Having embraced technology, I’ve managed to achieve the same sort of functionality. Obviously, it’s nice to go and see people face to face, human contact is really important. And so I hope that moving forward, a kind of middle ground can be found. Because I think in terms of my own work-life balance, I was spending a lot of time in the car. 

In terms of physical health and stuff, I didn’t have time to dedicate to my own self-care, really, in the way that I wanted to. So. I think if it can settle into some sort of middle ground, that would be preferable for me.

Mike Gardener

You were spending a lot of time in the car, on the motorway and in service stations etc. but now you’re not really doing much of that. It’s mainly at home, but it’s about finding a new balance.

Beth Salt

I’m a firm believer that it is all about balance. We need to find balance in our lives and in our minds. You know, diet, all of those things.

Beth Salt

Being in a position where you’re denied the majority of the things that benefit you is not good, but equally, one of the reasons we appreciate our leisure pursuits is because it’s offset by things that we do because we have to, even if it’s the housework. I do think it is about finding that balance and not just for people as individuals, but for organisations as well.

Mike Gardener

Interesting on the diet thing as well – you mentioned that while you were out on the road a lot, there are not many healthy food options, I guess.

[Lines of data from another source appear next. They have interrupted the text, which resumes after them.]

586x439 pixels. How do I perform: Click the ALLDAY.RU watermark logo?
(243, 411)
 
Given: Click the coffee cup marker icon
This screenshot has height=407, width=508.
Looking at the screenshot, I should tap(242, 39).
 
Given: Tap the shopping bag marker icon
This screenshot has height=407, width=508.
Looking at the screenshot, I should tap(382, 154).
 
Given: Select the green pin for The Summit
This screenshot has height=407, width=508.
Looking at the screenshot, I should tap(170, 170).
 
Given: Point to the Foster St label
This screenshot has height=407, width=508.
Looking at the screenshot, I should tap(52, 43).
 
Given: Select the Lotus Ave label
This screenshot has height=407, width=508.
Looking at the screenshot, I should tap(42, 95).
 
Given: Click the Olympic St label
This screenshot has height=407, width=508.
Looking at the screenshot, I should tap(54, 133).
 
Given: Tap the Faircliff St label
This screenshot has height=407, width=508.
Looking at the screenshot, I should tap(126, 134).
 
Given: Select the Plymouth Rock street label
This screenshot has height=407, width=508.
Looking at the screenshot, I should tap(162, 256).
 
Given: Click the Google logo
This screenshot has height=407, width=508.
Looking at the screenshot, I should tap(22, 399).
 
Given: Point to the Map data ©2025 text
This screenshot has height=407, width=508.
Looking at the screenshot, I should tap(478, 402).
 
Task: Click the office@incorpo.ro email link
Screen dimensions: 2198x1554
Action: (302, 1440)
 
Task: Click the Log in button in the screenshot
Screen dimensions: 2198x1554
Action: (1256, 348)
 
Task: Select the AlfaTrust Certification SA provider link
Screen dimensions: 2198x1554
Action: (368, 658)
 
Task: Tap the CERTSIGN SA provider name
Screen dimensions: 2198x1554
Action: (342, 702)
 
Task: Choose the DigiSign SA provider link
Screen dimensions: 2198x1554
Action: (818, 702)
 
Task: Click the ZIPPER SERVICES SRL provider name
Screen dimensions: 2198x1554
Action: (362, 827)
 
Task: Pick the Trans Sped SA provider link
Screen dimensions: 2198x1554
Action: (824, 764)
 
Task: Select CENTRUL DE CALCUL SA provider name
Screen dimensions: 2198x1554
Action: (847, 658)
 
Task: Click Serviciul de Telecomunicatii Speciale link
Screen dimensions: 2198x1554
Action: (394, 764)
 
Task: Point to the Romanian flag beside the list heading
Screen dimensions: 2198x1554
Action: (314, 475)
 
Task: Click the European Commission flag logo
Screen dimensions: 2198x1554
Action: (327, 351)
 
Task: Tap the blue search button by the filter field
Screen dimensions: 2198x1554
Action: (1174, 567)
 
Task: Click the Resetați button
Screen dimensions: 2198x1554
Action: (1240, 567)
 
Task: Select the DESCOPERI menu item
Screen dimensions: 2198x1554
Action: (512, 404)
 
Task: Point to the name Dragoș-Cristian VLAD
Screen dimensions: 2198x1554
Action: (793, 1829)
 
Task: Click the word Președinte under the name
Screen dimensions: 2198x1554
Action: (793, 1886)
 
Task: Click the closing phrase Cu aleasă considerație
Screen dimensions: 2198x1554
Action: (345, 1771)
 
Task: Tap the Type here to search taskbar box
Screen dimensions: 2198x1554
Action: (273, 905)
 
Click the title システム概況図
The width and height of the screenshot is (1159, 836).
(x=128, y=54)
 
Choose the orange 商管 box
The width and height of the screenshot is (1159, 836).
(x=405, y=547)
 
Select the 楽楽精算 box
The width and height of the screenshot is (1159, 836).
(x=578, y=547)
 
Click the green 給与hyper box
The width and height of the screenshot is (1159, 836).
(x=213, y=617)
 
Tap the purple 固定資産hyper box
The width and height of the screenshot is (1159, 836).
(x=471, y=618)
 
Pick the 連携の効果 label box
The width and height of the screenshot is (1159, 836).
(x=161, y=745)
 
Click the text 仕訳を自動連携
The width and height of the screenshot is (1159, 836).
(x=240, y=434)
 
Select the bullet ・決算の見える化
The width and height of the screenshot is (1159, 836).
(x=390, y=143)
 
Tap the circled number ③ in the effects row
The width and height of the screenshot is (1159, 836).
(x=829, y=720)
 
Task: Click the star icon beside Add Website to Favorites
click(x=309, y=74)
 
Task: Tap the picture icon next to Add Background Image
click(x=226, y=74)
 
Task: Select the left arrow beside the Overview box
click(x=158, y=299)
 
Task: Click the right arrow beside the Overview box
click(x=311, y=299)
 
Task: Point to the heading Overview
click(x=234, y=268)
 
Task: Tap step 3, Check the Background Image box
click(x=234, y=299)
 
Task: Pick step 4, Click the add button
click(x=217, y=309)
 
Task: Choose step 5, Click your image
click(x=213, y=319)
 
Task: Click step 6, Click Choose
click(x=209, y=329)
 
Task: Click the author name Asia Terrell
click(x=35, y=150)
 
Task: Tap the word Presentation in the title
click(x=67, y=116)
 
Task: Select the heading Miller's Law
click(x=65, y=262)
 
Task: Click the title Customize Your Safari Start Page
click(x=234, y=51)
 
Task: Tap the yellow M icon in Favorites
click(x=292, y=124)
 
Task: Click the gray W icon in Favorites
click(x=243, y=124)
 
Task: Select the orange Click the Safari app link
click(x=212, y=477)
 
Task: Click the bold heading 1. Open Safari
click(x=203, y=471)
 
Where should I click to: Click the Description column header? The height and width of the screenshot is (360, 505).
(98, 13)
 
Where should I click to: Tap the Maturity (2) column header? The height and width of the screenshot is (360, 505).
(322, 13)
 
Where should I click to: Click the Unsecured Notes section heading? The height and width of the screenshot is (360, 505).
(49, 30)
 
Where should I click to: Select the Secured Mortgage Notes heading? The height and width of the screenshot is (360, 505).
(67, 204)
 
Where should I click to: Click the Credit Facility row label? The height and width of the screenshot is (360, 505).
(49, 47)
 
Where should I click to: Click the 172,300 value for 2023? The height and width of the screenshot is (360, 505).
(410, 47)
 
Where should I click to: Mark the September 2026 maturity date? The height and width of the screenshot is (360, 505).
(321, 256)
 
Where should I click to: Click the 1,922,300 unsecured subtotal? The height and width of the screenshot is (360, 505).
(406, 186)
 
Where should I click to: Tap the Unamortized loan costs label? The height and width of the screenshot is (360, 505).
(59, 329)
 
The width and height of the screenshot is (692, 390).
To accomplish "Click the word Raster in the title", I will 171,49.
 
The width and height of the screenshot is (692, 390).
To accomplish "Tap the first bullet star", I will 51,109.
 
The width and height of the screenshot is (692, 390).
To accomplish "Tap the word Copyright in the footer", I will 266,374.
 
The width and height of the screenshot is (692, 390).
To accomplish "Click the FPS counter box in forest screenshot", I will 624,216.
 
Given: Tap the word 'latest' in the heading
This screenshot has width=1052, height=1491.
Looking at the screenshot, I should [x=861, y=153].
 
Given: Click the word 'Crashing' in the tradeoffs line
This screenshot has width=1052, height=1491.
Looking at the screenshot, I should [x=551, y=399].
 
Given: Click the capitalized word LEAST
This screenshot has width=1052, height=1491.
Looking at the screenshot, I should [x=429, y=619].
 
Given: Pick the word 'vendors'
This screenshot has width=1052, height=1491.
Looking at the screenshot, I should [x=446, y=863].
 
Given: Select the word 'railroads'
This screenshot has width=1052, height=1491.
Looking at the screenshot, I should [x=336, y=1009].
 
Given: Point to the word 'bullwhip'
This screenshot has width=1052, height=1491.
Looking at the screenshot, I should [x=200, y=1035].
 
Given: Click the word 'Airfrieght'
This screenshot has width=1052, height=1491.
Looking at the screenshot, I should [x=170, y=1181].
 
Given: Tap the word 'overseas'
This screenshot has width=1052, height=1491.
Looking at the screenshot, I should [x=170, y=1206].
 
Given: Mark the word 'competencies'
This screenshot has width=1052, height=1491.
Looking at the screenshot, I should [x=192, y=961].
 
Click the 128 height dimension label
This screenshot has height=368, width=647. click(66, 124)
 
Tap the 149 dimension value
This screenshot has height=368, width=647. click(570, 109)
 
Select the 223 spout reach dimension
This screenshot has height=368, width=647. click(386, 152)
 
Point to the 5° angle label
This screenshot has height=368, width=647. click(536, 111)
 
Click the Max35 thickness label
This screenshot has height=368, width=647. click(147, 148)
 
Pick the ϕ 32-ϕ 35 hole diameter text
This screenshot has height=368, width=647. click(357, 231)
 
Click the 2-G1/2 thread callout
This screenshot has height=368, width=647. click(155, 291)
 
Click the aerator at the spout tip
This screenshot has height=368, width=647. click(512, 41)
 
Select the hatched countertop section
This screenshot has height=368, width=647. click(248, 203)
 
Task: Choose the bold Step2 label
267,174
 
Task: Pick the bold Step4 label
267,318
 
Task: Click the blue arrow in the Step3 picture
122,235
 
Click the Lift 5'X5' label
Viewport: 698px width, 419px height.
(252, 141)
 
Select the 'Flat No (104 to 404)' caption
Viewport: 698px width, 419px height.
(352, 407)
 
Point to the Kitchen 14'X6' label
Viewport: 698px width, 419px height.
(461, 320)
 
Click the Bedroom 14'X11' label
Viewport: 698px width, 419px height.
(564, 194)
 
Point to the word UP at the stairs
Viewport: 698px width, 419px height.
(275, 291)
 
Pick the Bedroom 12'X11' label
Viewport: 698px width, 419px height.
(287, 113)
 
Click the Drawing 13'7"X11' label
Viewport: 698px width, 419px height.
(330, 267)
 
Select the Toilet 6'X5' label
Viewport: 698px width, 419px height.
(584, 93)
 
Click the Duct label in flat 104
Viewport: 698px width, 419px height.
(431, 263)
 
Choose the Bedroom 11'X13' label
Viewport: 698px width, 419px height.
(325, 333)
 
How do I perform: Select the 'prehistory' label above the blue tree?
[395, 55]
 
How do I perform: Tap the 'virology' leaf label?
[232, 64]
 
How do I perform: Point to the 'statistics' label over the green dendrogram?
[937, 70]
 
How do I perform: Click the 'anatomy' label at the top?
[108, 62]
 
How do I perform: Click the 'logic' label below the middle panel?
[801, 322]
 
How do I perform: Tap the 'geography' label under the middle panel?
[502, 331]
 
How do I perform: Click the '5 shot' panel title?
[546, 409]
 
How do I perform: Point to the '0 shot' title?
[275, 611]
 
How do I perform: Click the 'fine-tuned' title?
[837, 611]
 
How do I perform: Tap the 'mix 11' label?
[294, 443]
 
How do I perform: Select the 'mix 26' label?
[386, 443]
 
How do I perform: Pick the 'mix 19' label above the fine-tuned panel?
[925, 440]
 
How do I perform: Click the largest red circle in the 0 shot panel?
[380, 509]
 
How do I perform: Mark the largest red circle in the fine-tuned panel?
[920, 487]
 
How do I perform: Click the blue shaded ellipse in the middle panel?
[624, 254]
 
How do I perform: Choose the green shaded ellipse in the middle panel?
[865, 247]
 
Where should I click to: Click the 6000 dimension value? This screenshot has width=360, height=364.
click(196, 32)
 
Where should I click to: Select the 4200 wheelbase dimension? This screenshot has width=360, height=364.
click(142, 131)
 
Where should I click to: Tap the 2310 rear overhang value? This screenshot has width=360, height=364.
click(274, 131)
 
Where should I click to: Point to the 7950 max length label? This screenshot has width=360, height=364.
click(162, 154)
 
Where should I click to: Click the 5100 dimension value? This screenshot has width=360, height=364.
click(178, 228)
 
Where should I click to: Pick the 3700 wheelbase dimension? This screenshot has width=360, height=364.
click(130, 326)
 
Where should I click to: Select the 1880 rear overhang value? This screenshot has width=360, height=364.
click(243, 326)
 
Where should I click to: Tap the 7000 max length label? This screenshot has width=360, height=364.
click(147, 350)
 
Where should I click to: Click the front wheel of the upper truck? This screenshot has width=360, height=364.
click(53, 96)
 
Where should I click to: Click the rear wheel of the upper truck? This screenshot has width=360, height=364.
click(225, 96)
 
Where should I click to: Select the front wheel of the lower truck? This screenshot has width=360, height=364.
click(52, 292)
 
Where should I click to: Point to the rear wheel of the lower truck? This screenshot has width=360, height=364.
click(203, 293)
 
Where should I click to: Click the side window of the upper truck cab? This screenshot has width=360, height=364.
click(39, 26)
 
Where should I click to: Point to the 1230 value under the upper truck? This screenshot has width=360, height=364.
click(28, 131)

So that’s another advantage to working from home, I guess, is that you can actually cook your own nice, healthy lunch?

Beth Salt

I think, you know, you can still do that.

It’s a choice that you make, isn’t it, not to prepare something to take into work and decide, ‘Oh, I’ll just wing it and go to a cafe stop at the services’.

And this is given me an opportunity to reprioritise, because if I was on the road for many hours a week, and hours of the day on top of my working day, I might not consider it to be a priority to spend the little time I had at home prepping meals.

And so so now, actually, if I found that happy medium, I am able to reprioritse things like that and make sure that I was a bit more prepared or had some better ideas, at least for what I could eat on the hop, as it were.

I think it’s probably made a lot of people consider what their priorities are. How much do they really need some of the aspects of their lifestyle that they had before and those things that they felt that they really didn’t need?

Going into the office and probably on reflection, now reprioritising that and thinking, actually, I do need that, I need that human contact, I need to go in and have a chat with somebody in the office.

Mike Gardener

I think a lot of people would have been under a lot of stress collectively. The whole of society has been in a global pandemic and then there’s obviously stresses over job security. However, the people that have managed to carry on working from home and haven’t had the stresses of job security, they have had that time to reflect and have a look at their whole work-life balance and as you say, their priorities, whether they be health, mind, body, spirit, occupation.

Hopefully, there can be some benefits that have come out of this period.

Beth Salt

As it’s been such a catastrophic event for so many people, it will be difficult to see the positives, initially.

If those positives can be seen, however small they may be, it might give us an opportunity to play to people’s strengths more and think about being more creative and, moving forward, and evolving in that sense.

That could be a benefit that comes out of an otherwise very difficult situation.

Mike Gardener

I think that’s a good note to end on.

I know that you’ve got other Zoom calls and the other appointments today.

Thank you very much for being our first guest.

Beth Salt

Thanks for having me.

Mike Gardener

Not at all. And you’re welcome back at any time – it’d be great to chat further.

 

This podcast episode was recorded 12th November 2020.